Bill C-6, the proposed Canada Consumer Product Safety Act, intends to implement a regulatory scheme for all consumer products except for foods, drugs, cosmetics and certain products regulated under other federal statutes. In addition to bringing under direct government regulation consumer products that had not previously been regulated, the proposed new legislation will grant a broad range of powers to Health Canada inspectors to issue recalls and other remedial orders “on reasonable grounds” that a product is a danger to human health or safety. Given the wide scope of the proposed legislation, we are advising our clients to monitor its progress in anticipation of the new requirements.
Miller Thomson Analysis
Bill C-6 provides that no manufacturer or importer shall manufacture, import, advertise or sell a consumer product that (a) is a danger to human health or safety; (b) is the subject of a recall order or voluntary recall in Canada because the product is a danger to human health or safety; or (c) is subject to an inspector’s order that has not been complied with. A “danger to human health or safety” refers to any existing or potential unreasonable hazard that is posed by the consumer product during its normal or foreseeable use that may cause death, injury or have an adverse effect on that individual’s health, including any chronic adverse effect on human health. “Unreasonable hazard” is not further defined in the proposed legislation.
Bill C-6 grants to inspectors the power to conduct spot inspections. Moreover, in the course of conducting spot inspections, the inspector will have the power to order a recall or take other remedial measures where the inspector believes on reasonable grounds that a consumer product is a danger to human health or safety. What constitutes “reasonable grounds” is not defined within the Bill.
The Bill also requires a manufacturer, importer or seller to report an incident or occurrence located in Canada or elsewhere that could reasonably be expected to have serious adverse health effects or result in serious injury. This means that any incident and any product recall that occurs anywhere in the world would have to be reported to Health Canada. The reporting obligation requires that notification be provided within 48 hours of becoming aware of the incident or the recall and a more detailed report be provided within 7 days.
Furthermore, Health Canada may disclose confidential business information related to a consumer product to a person or government working in the area of protection of health, safety or the environment, without the consent of or notification to the person to which the information relates. This means that information obtained under Bill C-6 reporting obligations could be distributed to another person without the reporter’s knowledge.

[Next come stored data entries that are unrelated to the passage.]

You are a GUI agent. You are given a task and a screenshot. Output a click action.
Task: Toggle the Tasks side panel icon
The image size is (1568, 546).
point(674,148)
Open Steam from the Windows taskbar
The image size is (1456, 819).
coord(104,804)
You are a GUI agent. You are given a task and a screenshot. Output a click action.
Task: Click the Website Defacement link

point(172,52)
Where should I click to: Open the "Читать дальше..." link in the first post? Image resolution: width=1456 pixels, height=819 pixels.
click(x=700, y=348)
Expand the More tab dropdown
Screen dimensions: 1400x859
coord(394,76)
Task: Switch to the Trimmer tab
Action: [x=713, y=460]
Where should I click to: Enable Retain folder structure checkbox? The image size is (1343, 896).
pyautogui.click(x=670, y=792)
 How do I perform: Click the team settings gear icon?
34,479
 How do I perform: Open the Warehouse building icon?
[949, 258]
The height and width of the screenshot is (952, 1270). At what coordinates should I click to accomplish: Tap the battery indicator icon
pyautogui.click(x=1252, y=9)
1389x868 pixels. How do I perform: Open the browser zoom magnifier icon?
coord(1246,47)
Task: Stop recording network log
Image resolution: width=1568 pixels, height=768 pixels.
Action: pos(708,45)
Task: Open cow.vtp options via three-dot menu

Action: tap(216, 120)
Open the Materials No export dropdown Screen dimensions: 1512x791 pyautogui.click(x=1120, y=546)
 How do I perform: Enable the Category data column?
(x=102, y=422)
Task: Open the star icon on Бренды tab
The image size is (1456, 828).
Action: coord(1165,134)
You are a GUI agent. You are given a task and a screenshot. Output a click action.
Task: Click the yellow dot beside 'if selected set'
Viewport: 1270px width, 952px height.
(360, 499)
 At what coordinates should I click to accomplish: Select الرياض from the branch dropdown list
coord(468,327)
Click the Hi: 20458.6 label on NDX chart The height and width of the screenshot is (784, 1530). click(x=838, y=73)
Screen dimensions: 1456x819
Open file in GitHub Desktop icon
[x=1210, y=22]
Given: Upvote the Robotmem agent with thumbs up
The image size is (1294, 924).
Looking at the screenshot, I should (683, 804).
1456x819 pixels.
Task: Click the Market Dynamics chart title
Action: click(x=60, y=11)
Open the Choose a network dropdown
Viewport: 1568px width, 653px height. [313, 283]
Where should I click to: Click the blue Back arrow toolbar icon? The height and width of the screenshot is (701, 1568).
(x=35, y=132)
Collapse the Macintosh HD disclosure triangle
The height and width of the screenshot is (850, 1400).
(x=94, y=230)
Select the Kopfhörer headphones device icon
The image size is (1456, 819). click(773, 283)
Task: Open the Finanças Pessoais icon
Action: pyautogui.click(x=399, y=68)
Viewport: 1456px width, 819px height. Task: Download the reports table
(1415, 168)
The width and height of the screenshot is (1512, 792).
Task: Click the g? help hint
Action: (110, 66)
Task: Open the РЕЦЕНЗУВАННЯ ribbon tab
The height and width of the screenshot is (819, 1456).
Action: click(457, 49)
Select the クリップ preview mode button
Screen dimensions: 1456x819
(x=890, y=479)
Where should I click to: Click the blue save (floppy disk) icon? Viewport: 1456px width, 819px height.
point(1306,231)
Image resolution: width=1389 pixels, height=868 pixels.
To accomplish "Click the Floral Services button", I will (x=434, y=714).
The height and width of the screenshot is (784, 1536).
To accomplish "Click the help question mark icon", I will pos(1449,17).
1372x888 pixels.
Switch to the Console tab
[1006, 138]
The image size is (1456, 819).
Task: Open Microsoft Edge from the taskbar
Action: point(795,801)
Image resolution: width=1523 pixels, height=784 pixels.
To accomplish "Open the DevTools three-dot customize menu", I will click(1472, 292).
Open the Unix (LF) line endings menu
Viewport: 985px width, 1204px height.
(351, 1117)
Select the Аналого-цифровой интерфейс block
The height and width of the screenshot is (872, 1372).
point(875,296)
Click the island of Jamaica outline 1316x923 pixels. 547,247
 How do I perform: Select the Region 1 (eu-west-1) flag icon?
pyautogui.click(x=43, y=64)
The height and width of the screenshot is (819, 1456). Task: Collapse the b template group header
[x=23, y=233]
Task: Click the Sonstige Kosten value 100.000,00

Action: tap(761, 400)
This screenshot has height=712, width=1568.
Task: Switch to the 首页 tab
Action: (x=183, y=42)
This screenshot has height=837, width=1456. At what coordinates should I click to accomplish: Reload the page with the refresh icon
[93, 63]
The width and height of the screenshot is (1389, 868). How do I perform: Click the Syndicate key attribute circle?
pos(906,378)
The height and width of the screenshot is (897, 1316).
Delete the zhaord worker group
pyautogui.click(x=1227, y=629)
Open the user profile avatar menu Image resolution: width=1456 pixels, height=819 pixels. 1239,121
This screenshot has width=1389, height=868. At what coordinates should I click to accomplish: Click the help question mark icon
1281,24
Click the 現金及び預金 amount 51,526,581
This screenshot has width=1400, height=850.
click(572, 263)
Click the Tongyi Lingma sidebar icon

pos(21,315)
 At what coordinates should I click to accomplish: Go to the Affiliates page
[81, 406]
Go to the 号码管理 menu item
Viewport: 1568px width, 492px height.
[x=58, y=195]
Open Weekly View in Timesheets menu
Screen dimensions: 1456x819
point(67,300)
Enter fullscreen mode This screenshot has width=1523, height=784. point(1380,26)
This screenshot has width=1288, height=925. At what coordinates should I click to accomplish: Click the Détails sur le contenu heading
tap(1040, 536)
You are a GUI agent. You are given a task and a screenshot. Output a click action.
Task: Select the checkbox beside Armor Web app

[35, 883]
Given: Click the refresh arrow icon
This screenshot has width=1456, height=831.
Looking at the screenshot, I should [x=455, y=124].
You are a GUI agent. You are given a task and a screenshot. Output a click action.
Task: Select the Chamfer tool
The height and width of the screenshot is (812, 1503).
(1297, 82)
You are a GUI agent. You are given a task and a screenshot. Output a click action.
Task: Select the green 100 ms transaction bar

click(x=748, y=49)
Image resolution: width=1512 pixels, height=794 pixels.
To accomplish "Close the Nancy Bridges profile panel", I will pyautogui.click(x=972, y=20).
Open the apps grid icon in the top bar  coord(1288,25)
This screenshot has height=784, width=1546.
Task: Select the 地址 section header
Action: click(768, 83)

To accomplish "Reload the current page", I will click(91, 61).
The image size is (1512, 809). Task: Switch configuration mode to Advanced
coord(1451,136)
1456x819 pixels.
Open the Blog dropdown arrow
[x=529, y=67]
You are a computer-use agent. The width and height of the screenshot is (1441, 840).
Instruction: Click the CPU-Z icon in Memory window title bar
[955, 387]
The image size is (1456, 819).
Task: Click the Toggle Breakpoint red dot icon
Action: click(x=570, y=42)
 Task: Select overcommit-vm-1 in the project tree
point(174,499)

Failure to comply with an inspector’s order for recall or remedial measure will result in an administrative penalty of up to $25,000 for each day the offence continues. Failure to comply with the other provisions under the proposed legislation will result in personal fines of up to $5 million or imprisonment for a term not longer than two years, or both. In addition, directors and officers will be liable where they have directed, authorized or assented to the commission of the offence.